No me pregunte quién es Luigi Ferraris. No sé. Podría wikipediar el dato y arruinar mi versión edulcorada en un segundo… pero esa dosis de realidad me sobra, lejos está de hacerme falta. Prefiero quedarme por siempre con mi construcción mental, tan sesgada por la fantasía como podría estarlo cualquier otra añoranza cosechada antes del fin de la infancia. Luigi Ferraris: el teatro de los sueños.
Aquellas cuatro torres tan elegantes como imponentes vigilaron desde cada esquina del recinto genovés a los once “campesinos” que sobre ese césped le pintaron la cara a Escocia primero y a Suecia después. Una hazaña más que histórica, insólita. Quien llegó a vivirla lo sabe: es imposible mantener el corazón indiferente cada que suena aquella canción de Gianna Nannini y Edoardo Bennato que hablaba de noches mágicas y sí, estadios italianos.
“Supérelo”, me dicen una y otra vez aquellos a quienes no vale la pena siquiera intentar explicar. ¿Superar qué? ¿Mis recuerdos de niñez? ¿La inocencia de creer en imposibles? “Viajen”, les contesto a estos amargos, cada vez más en boga. Y le doy play otra vez al video en YouTube solo para escucharlo a él una vez más. Y se me vuelven a parar los pelos. Cayasso. Flores. Medford. Y esa voz eterna acompañando su ingreso a la gloria tricolor: Manuel Antonio “Pilo” Obando.
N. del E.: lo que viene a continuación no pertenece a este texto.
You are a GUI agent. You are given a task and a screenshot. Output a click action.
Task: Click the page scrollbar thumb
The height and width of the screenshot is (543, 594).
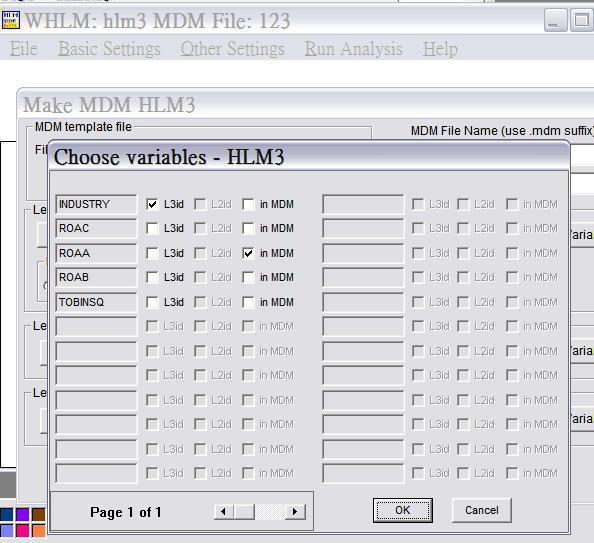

Entonces no tenía yo ni dos semanas de haberme mudado de San José a Turrialba, tras cumplir 10 años de edad. Nuevo barrio. Nueva escuela. Nueve compañeros que se conocían entre ellos desde primer grado… pero nada como un Mundial de fútbol para romper el hielo. Ahí estábamos pues, en círculo frente al televisor en media clase de ciencias cuando Ravelli despejó a la distancia, Guima la devolvió de cabeza y Hernán soltó a correr…
Es cierto que Medford corrió muchas veces en su vida, pero jamás lo empujaron tantos corazones como aquella tarde. Al comando de Pilo nos unimos todos en una sola voz: “¡Vamos Medford! Medford… Medford… Medford… Medford… ¡Vamos Medford! ¡Medford! ¡Medford! ¡Medford! ¡Medford! Medford… ¡GOOOOOOOOOOOOOOOL del equipo de Costa Rica!”.
La bola tenía ya más de siete segundos de haber entrado y Pilo seguía repitiendo el apellido del muchacho que para entonces ya besaba la camiseta sobre la banda (¿podría existir una celebración más apropiada en ese momento?). El narrador de narradores no podía creerlo y nosotros tampoco: “¡Locura en el Luigi Ferraris!”, gritaba eufórico desde el otro lado del Océano Atlántico aquel hombre cuyos relatos escuchó un país entero durante más de cincuenta años.
Auténtico, pícaro, descarado, excepcional, Manuel Antonio Pilo Obando narró cada uno de los 12 goles que ha anotado Costa Rica en un Mundial. El próximo que caiga será el primero sin su sello. Y yo me permitiré lamentarlo. Pero también me permitiré recordar con cariño y gratitud a quien acompañó mis jornadas de pasión futbolera por tantos años. Con sus despistes. Con sus camotazos. Con sus bombetadas. Con sus salidas religiosas. Con todo lo que lo hizo el personaje único e irremplazable que fue.